#### Source
A Blog by Jonathan Low

 

Apr 4, 2015

Why China May Have the World's Most Factory Robots Two Years From Now

The relentless race to the bottom of the production cost cycle.

No one should be surprised that having built its position as the world's dominant export platform, China is demonstrating a fierce determination to maintain its lead.

Though the original advantage was based on the work of numberless low-paid workers, China is now moving up the value chain by employing robots to do the work its workers deem not well-enough compensated to be worth their while. This gives China the potential to capture more of the profit margin in the production process. But it also gives other locales - Africa anyone? - the opportunity to supplant them. JL

Timothy Aeppel reports in Real-Time Economics:

Having devoured many of the world’s factory jobs, China is now handing them over to robots.China is already the world’s largest market for industrial robots—sales of the machines last year grew 54% from 2013. The nation is expected to have more factory robots than any other country on earth by 2017, according to the German-based International Federation of Robotics.
A perfect storm of economic forces is fueling the trend. Chinese labor costs have soared, undermining the calculus that brought all those jobs to China in the first place, and new robot technology is cheaper and easier to deploy than ever before.
########
(Given task 1):
In the post on China's factory robots, by what percentage did China's sales of industrial robots grow last year compared with 2013?
(Given task 2):
Carry on the post on China's factory robots from its final sentence.
#### Dataset extract
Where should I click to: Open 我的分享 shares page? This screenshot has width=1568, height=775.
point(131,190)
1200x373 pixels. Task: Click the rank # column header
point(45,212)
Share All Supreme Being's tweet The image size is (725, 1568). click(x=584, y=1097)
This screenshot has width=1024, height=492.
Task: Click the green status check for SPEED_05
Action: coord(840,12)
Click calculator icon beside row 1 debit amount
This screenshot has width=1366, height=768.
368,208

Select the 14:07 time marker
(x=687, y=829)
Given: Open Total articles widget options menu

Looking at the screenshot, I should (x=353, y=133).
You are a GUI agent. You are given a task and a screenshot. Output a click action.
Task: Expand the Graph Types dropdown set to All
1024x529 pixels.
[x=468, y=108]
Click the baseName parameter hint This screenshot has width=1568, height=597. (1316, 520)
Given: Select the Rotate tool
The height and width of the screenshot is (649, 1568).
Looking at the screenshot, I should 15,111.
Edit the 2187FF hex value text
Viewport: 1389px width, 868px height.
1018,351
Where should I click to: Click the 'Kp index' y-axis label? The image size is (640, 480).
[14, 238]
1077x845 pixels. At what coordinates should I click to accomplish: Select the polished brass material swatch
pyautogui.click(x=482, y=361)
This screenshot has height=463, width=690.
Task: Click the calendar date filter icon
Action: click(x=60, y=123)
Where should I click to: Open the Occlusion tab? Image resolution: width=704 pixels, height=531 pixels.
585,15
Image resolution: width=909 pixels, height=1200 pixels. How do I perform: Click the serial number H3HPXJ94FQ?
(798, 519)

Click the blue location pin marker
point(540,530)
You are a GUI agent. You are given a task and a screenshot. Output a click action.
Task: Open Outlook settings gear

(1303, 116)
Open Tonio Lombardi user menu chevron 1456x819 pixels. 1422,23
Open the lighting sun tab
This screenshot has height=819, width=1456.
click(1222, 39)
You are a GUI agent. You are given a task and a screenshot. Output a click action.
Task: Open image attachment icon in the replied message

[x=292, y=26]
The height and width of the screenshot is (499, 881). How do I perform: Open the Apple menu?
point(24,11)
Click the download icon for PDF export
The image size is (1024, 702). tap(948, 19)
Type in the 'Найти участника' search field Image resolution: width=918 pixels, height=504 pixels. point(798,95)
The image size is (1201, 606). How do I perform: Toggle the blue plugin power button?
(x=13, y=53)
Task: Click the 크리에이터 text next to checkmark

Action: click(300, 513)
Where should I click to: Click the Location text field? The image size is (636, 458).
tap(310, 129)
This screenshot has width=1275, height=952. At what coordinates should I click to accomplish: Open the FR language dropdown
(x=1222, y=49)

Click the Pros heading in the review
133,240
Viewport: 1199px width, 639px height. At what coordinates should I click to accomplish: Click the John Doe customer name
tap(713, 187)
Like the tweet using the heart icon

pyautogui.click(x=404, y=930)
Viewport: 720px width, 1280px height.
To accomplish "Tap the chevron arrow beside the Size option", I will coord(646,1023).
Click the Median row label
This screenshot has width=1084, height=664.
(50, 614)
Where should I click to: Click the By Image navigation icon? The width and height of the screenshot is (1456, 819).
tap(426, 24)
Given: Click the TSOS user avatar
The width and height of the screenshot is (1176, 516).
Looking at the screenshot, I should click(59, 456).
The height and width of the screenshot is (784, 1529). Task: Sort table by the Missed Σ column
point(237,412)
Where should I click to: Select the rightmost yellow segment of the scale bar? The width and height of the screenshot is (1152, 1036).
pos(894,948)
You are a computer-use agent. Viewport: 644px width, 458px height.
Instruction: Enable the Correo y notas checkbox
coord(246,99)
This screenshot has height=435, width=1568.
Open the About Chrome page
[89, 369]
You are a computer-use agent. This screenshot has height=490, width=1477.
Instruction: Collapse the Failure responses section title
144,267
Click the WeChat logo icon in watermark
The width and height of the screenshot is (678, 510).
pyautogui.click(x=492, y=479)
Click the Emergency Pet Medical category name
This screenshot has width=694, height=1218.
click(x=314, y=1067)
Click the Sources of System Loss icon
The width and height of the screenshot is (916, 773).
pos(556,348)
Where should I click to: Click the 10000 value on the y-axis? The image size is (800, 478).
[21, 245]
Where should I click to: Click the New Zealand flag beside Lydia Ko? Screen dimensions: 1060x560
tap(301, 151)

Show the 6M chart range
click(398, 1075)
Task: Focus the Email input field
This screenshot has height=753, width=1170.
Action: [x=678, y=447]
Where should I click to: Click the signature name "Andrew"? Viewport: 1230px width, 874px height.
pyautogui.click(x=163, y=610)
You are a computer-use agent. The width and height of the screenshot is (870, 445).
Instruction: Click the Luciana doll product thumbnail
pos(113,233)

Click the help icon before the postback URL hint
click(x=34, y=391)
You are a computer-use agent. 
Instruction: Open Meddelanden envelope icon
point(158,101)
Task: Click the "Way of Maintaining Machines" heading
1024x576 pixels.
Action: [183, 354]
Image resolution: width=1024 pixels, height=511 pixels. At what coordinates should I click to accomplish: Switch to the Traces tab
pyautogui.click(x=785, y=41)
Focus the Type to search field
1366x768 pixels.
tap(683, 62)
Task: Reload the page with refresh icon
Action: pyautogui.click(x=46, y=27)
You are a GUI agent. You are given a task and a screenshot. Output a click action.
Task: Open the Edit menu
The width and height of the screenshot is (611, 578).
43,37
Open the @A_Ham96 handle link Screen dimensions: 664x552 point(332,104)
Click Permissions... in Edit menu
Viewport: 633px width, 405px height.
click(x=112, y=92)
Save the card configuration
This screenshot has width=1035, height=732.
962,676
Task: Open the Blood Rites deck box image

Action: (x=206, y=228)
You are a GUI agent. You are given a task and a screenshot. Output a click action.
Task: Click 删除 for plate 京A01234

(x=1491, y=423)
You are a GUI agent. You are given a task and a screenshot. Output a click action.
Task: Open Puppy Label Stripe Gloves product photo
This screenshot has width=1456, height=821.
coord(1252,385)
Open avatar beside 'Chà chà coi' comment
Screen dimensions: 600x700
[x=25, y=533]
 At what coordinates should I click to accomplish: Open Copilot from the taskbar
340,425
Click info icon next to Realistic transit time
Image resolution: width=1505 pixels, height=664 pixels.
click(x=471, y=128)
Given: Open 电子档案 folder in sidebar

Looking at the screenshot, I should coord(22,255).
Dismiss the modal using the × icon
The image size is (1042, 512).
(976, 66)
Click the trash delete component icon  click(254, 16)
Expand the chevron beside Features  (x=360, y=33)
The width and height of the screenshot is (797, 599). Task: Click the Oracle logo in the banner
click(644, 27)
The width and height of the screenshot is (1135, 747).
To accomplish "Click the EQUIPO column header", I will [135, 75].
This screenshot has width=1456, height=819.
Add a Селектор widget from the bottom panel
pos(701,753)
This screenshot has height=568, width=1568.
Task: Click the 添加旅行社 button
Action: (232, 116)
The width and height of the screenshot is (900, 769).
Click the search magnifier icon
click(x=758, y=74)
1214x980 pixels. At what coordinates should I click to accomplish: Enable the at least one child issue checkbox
########
(Written answer 1):
54%

(Written answer 2):
Not to mention that many of China’s fastest-growing industries, such as autos, tend to rely on high levels of automation regardless of where the factories are built.
“We think of them producing cheap widgets,” but that’s not what they’re focused on, says Adams Nager, an economic research analyst at the Information Technology & Innovation Foundation in Washington. Mr. Nager says China is letting low-cost production shift out of the country and is focusing instead on capital-intensive industries such as steel and electronics where automation is a driving force.
China’s emergence as an automation hub contradicts many assumptions about robots.
Economists often view automation as a way for advanced economies to retain industries that might otherwise move offshore, since the focus is finding ways to save on costly labor. Some of that is certainly going on. But increasingly, robots are gobbling up jobs in developing countries, reducing the potential job creation associated with building new factories.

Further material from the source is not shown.